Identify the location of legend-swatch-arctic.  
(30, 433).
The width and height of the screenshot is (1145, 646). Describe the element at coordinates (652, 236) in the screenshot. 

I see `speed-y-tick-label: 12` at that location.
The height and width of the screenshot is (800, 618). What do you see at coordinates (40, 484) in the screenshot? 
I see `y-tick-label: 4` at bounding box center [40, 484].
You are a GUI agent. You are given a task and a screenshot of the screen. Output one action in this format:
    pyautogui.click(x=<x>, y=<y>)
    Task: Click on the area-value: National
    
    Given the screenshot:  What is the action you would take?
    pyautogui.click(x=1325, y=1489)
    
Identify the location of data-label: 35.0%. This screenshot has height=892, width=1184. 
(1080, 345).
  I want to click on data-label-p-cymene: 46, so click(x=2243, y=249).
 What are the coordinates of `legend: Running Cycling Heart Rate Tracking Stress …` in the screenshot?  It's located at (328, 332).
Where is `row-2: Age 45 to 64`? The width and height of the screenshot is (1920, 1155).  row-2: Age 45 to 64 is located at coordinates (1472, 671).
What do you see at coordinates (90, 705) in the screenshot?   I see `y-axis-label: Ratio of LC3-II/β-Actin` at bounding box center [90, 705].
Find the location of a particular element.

◇ ◇ ◇ ◇

Exercise prompt = Copy all the records above, replacing each "Identify" with "Determine" and leaving everything else unchanged.

Reply =
Determine the location of legend-swatch-arctic.  
(30, 433).
The width and height of the screenshot is (1145, 646). Describe the element at coordinates (652, 236) in the screenshot. 

I see `speed-y-tick-label: 12` at that location.
The height and width of the screenshot is (800, 618). What do you see at coordinates (40, 484) in the screenshot? 
I see `y-tick-label: 4` at bounding box center [40, 484].
You are a GUI agent. You are given a task and a screenshot of the screen. Output one action in this format:
    pyautogui.click(x=<x>, y=<y>)
    Task: Click on the area-value: National
    
    Given the screenshot:  What is the action you would take?
    pyautogui.click(x=1325, y=1489)
    
Determine the location of data-label: 35.0%. This screenshot has height=892, width=1184. 
(1080, 345).
  I want to click on data-label-p-cymene: 46, so click(x=2243, y=249).
 What are the coordinates of `legend: Running Cycling Heart Rate Tracking Stress …` in the screenshot?  It's located at (328, 332).
Where is `row-2: Age 45 to 64`? The width and height of the screenshot is (1920, 1155).  row-2: Age 45 to 64 is located at coordinates (1472, 671).
What do you see at coordinates (90, 705) in the screenshot?   I see `y-axis-label: Ratio of LC3-II/β-Actin` at bounding box center [90, 705].
Find the location of a particular element.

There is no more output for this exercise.